▶ [THE PROBLEM]: Reproduce every one of the records below word for word.

▶ [GIVEN INFORMATION]:
● ● ●

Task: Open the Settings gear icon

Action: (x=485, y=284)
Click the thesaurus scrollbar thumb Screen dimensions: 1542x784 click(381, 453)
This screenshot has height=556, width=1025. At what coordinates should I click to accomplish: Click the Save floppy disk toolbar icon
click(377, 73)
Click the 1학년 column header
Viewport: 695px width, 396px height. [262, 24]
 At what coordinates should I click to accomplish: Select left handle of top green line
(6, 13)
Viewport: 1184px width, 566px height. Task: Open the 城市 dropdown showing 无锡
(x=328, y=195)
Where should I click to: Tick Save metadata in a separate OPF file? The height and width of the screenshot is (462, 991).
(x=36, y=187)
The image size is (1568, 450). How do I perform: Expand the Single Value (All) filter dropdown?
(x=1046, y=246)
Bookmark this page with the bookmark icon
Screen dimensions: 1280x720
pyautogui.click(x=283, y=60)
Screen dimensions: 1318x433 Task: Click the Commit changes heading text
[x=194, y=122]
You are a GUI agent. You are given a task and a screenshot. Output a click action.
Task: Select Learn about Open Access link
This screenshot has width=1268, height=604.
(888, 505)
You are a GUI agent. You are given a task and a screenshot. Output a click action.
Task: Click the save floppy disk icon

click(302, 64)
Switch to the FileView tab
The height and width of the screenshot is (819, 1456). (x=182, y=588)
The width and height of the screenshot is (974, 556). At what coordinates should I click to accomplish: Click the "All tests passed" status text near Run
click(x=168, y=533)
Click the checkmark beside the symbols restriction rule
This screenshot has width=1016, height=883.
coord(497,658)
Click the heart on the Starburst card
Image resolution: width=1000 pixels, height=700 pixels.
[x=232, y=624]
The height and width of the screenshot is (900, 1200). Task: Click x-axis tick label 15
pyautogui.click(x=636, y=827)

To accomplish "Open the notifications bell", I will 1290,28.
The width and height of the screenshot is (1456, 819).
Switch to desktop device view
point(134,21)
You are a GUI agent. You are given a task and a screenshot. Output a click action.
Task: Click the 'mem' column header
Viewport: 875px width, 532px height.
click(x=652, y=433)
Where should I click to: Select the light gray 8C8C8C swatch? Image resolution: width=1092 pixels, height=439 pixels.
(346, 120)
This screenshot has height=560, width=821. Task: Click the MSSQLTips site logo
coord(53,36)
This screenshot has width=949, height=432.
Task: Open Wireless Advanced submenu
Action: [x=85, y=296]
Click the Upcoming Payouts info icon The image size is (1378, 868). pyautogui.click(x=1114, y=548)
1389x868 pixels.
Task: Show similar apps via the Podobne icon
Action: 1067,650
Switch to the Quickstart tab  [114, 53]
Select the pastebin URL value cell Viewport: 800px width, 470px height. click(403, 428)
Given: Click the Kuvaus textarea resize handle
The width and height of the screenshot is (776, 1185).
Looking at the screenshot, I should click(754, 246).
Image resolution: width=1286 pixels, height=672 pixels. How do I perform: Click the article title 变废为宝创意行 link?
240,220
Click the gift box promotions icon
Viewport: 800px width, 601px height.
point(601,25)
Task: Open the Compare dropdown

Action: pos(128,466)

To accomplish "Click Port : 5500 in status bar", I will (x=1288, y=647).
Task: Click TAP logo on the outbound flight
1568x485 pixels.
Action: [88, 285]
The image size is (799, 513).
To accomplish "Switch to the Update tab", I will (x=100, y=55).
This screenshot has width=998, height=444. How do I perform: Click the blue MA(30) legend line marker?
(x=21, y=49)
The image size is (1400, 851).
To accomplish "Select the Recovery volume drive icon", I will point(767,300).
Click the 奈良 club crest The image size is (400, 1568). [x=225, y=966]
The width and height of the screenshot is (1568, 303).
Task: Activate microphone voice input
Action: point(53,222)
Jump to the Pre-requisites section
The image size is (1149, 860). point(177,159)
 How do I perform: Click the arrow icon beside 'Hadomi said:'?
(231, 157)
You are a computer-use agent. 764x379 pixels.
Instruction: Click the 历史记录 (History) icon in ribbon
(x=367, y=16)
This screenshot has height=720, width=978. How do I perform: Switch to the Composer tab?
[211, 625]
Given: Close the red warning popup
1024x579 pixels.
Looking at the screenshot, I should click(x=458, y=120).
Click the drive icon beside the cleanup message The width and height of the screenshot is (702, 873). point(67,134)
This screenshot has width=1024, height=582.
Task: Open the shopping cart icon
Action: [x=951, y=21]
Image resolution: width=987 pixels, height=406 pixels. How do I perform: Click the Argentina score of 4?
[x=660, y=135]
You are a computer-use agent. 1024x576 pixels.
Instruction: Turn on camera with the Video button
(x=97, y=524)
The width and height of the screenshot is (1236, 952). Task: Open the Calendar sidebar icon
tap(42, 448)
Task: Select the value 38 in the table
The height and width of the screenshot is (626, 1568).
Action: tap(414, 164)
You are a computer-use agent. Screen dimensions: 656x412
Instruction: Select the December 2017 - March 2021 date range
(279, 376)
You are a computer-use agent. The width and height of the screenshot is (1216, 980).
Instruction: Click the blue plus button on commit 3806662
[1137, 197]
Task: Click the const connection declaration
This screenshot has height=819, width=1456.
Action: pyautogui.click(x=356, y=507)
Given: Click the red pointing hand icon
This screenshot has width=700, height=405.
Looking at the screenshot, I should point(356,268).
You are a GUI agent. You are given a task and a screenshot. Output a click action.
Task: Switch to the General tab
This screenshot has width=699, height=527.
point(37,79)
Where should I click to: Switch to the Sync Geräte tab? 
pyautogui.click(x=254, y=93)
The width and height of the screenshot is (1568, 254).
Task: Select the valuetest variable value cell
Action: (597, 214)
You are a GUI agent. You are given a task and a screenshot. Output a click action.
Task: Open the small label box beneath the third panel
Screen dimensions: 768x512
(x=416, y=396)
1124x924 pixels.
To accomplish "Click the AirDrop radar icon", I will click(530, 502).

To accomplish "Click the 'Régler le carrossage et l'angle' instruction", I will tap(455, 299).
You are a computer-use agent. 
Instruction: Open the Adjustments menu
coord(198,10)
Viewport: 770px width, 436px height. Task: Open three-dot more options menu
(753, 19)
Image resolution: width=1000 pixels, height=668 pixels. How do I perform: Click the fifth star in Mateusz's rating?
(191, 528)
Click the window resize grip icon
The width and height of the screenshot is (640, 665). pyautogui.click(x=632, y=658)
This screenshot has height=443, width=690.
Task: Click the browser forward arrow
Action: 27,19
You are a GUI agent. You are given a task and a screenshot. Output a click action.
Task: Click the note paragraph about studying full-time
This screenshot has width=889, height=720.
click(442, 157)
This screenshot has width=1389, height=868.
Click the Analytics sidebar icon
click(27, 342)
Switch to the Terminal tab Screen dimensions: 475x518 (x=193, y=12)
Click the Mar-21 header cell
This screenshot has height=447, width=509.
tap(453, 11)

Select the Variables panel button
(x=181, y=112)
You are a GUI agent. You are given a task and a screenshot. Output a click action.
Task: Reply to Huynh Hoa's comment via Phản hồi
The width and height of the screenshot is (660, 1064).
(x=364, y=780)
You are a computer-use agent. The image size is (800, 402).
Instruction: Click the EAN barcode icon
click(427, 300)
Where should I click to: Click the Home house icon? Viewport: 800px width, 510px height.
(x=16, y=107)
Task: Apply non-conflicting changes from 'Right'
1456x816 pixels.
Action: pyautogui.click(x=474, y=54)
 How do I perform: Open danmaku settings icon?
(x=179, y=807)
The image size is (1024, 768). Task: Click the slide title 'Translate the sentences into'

● ● ●

▶ [RESULT OF THIS EXERCISE]:
Task: Open the Settings gear icon

Action: (x=485, y=284)
Click the thesaurus scrollbar thumb Screen dimensions: 1542x784 click(381, 453)
This screenshot has height=556, width=1025. At what coordinates should I click to accomplish: Click the Save floppy disk toolbar icon
click(377, 73)
Click the 1학년 column header
Viewport: 695px width, 396px height. [262, 24]
 At what coordinates should I click to accomplish: Select left handle of top green line
(6, 13)
Viewport: 1184px width, 566px height. Task: Open the 城市 dropdown showing 无锡
(x=328, y=195)
Where should I click to: Tick Save metadata in a separate OPF file? The height and width of the screenshot is (462, 991).
(x=36, y=187)
The image size is (1568, 450). How do I perform: Expand the Single Value (All) filter dropdown?
(x=1046, y=246)
Bookmark this page with the bookmark icon
Screen dimensions: 1280x720
pyautogui.click(x=283, y=60)
Screen dimensions: 1318x433 Task: Click the Commit changes heading text
[x=194, y=122]
You are a GUI agent. You are given a task and a screenshot. Output a click action.
Task: Select Learn about Open Access link
This screenshot has width=1268, height=604.
(888, 505)
You are a GUI agent. You are given a task and a screenshot. Output a click action.
Task: Click the save floppy disk icon

click(302, 64)
Switch to the FileView tab
The height and width of the screenshot is (819, 1456). (x=182, y=588)
The width and height of the screenshot is (974, 556). At what coordinates should I click to accomplish: Click the "All tests passed" status text near Run
click(x=168, y=533)
Click the checkmark beside the symbols restriction rule
This screenshot has width=1016, height=883.
coord(497,658)
Click the heart on the Starburst card
Image resolution: width=1000 pixels, height=700 pixels.
[x=232, y=624]
The height and width of the screenshot is (900, 1200). Task: Click x-axis tick label 15
pyautogui.click(x=636, y=827)

To accomplish "Open the notifications bell", I will 1290,28.
The width and height of the screenshot is (1456, 819).
Switch to desktop device view
point(134,21)
You are a GUI agent. You are given a task and a screenshot. Output a click action.
Task: Click the 'mem' column header
Viewport: 875px width, 532px height.
click(x=652, y=433)
Where should I click to: Select the light gray 8C8C8C swatch? Image resolution: width=1092 pixels, height=439 pixels.
(346, 120)
This screenshot has height=560, width=821. Task: Click the MSSQLTips site logo
coord(53,36)
This screenshot has width=949, height=432.
Task: Open Wireless Advanced submenu
Action: [x=85, y=296]
Click the Upcoming Payouts info icon The image size is (1378, 868). pyautogui.click(x=1114, y=548)
1389x868 pixels.
Task: Show similar apps via the Podobne icon
Action: 1067,650
Switch to the Quickstart tab  [114, 53]
Select the pastebin URL value cell Viewport: 800px width, 470px height. click(403, 428)
Given: Click the Kuvaus textarea resize handle
The width and height of the screenshot is (776, 1185).
Looking at the screenshot, I should click(754, 246).
Image resolution: width=1286 pixels, height=672 pixels. How do I perform: Click the article title 变废为宝创意行 link?
240,220
Click the gift box promotions icon
Viewport: 800px width, 601px height.
point(601,25)
Task: Open the Compare dropdown

Action: pos(128,466)

To accomplish "Click Port : 5500 in status bar", I will (x=1288, y=647).
Task: Click TAP logo on the outbound flight
1568x485 pixels.
Action: [88, 285]
The image size is (799, 513).
To accomplish "Switch to the Update tab", I will (x=100, y=55).
This screenshot has width=998, height=444. How do I perform: Click the blue MA(30) legend line marker?
(x=21, y=49)
The image size is (1400, 851).
To accomplish "Select the Recovery volume drive icon", I will point(767,300).
Click the 奈良 club crest The image size is (400, 1568). [x=225, y=966]
The width and height of the screenshot is (1568, 303).
Task: Activate microphone voice input
Action: point(53,222)
Jump to the Pre-requisites section
The image size is (1149, 860). point(177,159)
 How do I perform: Click the arrow icon beside 'Hadomi said:'?
(231, 157)
You are a computer-use agent. 764x379 pixels.
Instruction: Click the 历史记录 (History) icon in ribbon
(x=367, y=16)
This screenshot has height=720, width=978. How do I perform: Switch to the Composer tab?
[211, 625]
Given: Close the red warning popup
1024x579 pixels.
Looking at the screenshot, I should click(x=458, y=120).
Click the drive icon beside the cleanup message The width and height of the screenshot is (702, 873). point(67,134)
This screenshot has width=1024, height=582.
Task: Open the shopping cart icon
Action: [x=951, y=21]
Image resolution: width=987 pixels, height=406 pixels. How do I perform: Click the Argentina score of 4?
[x=660, y=135]
You are a computer-use agent. 1024x576 pixels.
Instruction: Turn on camera with the Video button
(x=97, y=524)
The width and height of the screenshot is (1236, 952). Task: Open the Calendar sidebar icon
tap(42, 448)
Task: Select the value 38 in the table
The height and width of the screenshot is (626, 1568).
Action: tap(414, 164)
You are a computer-use agent. Screen dimensions: 656x412
Instruction: Select the December 2017 - March 2021 date range
(279, 376)
You are a computer-use agent. The width and height of the screenshot is (1216, 980).
Instruction: Click the blue plus button on commit 3806662
[1137, 197]
Task: Click the const connection declaration
This screenshot has height=819, width=1456.
Action: pyautogui.click(x=356, y=507)
Given: Click the red pointing hand icon
This screenshot has width=700, height=405.
Looking at the screenshot, I should point(356,268).
You are a GUI agent. You are given a task and a screenshot. Output a click action.
Task: Switch to the General tab
This screenshot has width=699, height=527.
point(37,79)
Where should I click to: Switch to the Sync Geräte tab? 
pyautogui.click(x=254, y=93)
The width and height of the screenshot is (1568, 254).
Task: Select the valuetest variable value cell
Action: (597, 214)
You are a GUI agent. You are given a task and a screenshot. Output a click action.
Task: Open the small label box beneath the third panel
Screen dimensions: 768x512
(x=416, y=396)
1124x924 pixels.
To accomplish "Click the AirDrop radar icon", I will click(530, 502).

To accomplish "Click the 'Régler le carrossage et l'angle' instruction", I will tap(455, 299).
You are a computer-use agent. 
Instruction: Open the Adjustments menu
coord(198,10)
Viewport: 770px width, 436px height. Task: Open three-dot more options menu
(753, 19)
Image resolution: width=1000 pixels, height=668 pixels. How do I perform: Click the fifth star in Mateusz's rating?
(191, 528)
Click the window resize grip icon
The width and height of the screenshot is (640, 665). pyautogui.click(x=632, y=658)
This screenshot has height=443, width=690.
Task: Click the browser forward arrow
Action: 27,19
You are a GUI agent. You are given a task and a screenshot. Output a click action.
Task: Click the note paragraph about studying full-time
This screenshot has width=889, height=720.
click(442, 157)
This screenshot has width=1389, height=868.
Click the Analytics sidebar icon
click(27, 342)
Switch to the Terminal tab Screen dimensions: 475x518 (x=193, y=12)
Click the Mar-21 header cell
This screenshot has height=447, width=509.
tap(453, 11)

Select the Variables panel button
(x=181, y=112)
You are a GUI agent. You are given a task and a screenshot. Output a click action.
Task: Reply to Huynh Hoa's comment via Phản hồi
The width and height of the screenshot is (660, 1064).
(x=364, y=780)
You are a computer-use agent. The image size is (800, 402).
Instruction: Click the EAN barcode icon
click(427, 300)
Where should I click to: Click the Home house icon? Viewport: 800px width, 510px height.
(x=16, y=107)
Task: Apply non-conflicting changes from 'Right'
1456x816 pixels.
Action: pyautogui.click(x=474, y=54)
 How do I perform: Open danmaku settings icon?
(x=179, y=807)
The image size is (1024, 768). Task: Click the slide title 'Translate the sentences into'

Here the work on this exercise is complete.